Recorded data
──────────────────────────────
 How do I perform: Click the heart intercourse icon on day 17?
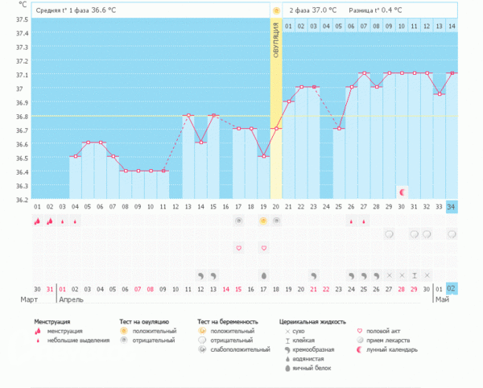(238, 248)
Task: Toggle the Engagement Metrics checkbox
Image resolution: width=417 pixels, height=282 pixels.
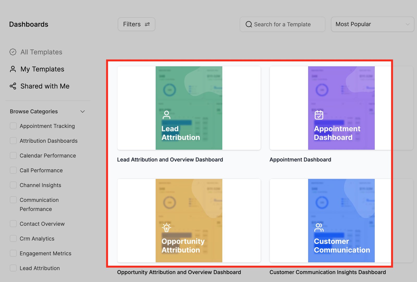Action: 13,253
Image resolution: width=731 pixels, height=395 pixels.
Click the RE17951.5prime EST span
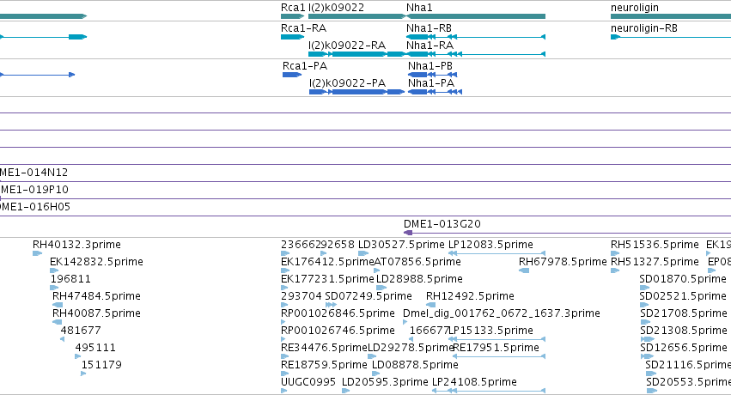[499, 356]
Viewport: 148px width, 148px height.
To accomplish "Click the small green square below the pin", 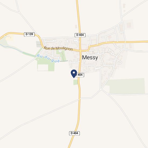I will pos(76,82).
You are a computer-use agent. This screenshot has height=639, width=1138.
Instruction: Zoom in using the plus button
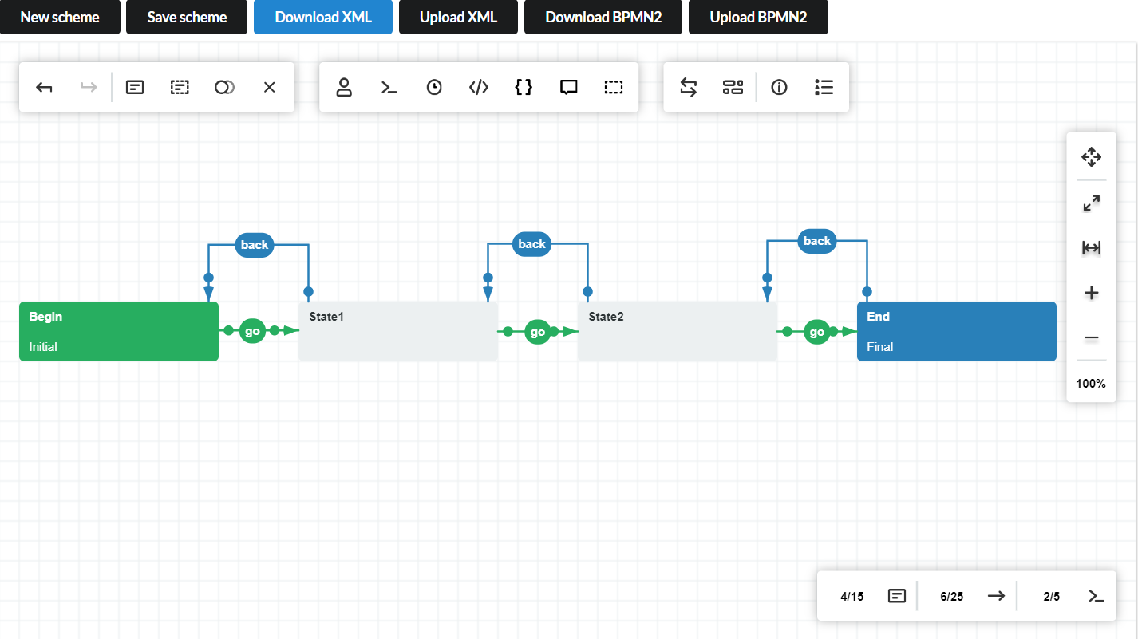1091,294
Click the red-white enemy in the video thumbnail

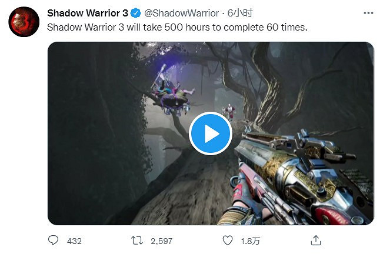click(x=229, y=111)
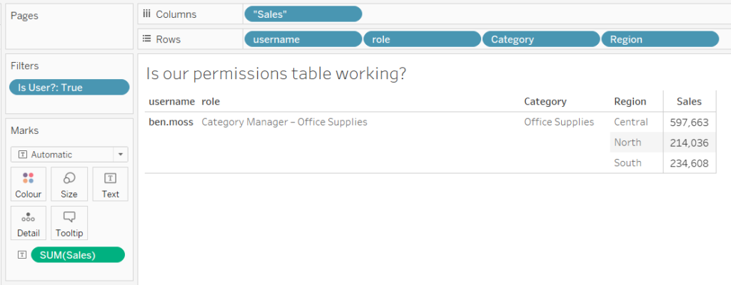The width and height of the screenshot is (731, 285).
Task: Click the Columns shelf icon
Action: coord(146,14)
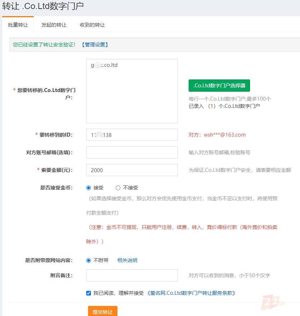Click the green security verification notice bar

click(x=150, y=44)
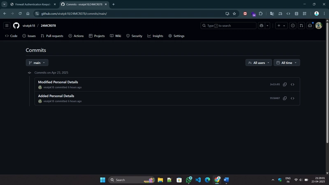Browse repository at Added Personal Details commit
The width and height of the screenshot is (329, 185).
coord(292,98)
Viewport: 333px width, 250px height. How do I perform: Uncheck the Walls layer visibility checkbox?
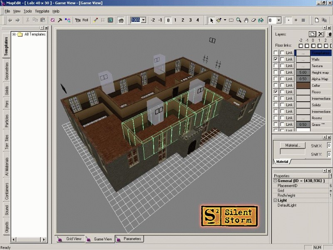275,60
──────────────────────────────
▶ **What is required**
In the records above, transcribe exactly the lines from the one containing "Viewport: 333px width, 250px" through the last line, both included, and skip the pictures.

▶ **Exercise answer**
Viewport: 333px width, 250px height. How do I perform: Uncheck the Walls layer visibility checkbox?
275,60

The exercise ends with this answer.